Other Amazon nations say that they appear. Brazil has launched raids and contested the satellite internet used by illegal gold mining camps that use mercury to disturb logistics and the supply lines. Peru recently confiscated a record of 4 tons smuggled mercury. Ecuador, Suriname and Guyana submitted action plans to reduce Mercury in small gold mining.
A sensitive operation for safe testing of dolphins
The Delphin test surgery is based on José “Mariano” Rangel, a charismatic former fisherman from Venezuela. He leads the indictment when it is time to transport the animals – which weigh up to 160 kilograms (approx. 353 pounds) – into the small boats. It is a moment that can end up on the jaw with a stinging blow while the dolphins free themselves to free themselves.
“The most difficult part of the recordings is to include the dolphins,” said Rangel.
A portable ultrasound machine scans, heart and other important organs for diseases. The team checks for breathing problems, internal injuries and signs of reproduction, photograph the skin and scars of the animals, swab holes and genital openings for bacterial cultures and collect tissue for mercury tests. Microchips are implanted so that researchers can identify every animal and avoid double tests.
Omacha has an antimicrobial resistance – bacteria that are not killed by frequent medication – and breathing problems. They have also identified possible emerging diseases such as papillom virus that could represent risks for both dolphins and humans.

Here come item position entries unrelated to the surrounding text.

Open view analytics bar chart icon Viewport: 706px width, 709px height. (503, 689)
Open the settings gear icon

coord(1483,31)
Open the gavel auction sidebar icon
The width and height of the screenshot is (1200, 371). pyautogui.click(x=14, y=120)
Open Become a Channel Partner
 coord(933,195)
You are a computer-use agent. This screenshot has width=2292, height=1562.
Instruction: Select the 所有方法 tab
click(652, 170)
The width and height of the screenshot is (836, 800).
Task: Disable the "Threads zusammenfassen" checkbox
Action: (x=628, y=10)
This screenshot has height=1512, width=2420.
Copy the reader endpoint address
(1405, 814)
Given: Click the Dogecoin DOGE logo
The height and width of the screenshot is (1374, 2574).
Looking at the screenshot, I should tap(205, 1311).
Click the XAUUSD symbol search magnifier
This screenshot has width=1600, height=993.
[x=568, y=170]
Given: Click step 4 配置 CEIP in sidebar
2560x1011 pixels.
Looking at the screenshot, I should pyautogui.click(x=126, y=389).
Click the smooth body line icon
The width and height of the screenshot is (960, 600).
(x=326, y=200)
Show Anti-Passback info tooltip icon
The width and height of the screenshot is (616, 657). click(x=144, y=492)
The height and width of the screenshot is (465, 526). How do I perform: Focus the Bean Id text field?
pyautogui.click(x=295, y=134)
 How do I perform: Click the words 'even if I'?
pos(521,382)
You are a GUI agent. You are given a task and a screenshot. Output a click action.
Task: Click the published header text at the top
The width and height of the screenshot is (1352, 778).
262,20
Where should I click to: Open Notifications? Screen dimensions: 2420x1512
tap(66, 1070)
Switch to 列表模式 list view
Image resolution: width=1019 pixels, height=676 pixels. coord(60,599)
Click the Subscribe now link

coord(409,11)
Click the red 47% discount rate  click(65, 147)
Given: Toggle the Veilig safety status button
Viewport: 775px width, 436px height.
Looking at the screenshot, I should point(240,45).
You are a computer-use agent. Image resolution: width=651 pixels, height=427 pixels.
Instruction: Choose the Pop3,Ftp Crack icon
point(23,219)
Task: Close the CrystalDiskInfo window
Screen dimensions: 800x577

After a long morning to transport and test dolphins, the scientists return to a laboratory in Puerto Narino, which is covered with posters from dolphins and nautical bones as well as the bones and skulls of dolphins and other animals. They test some samples, prepare others to send them in larger facilities and end their day to repair networks and fill kits to do everything at dawn.
For Trujillo, every capture, scan and blood test is part of a larger struggle.
“We are a step away from being critically endangered and then extinct,” said Trujillo.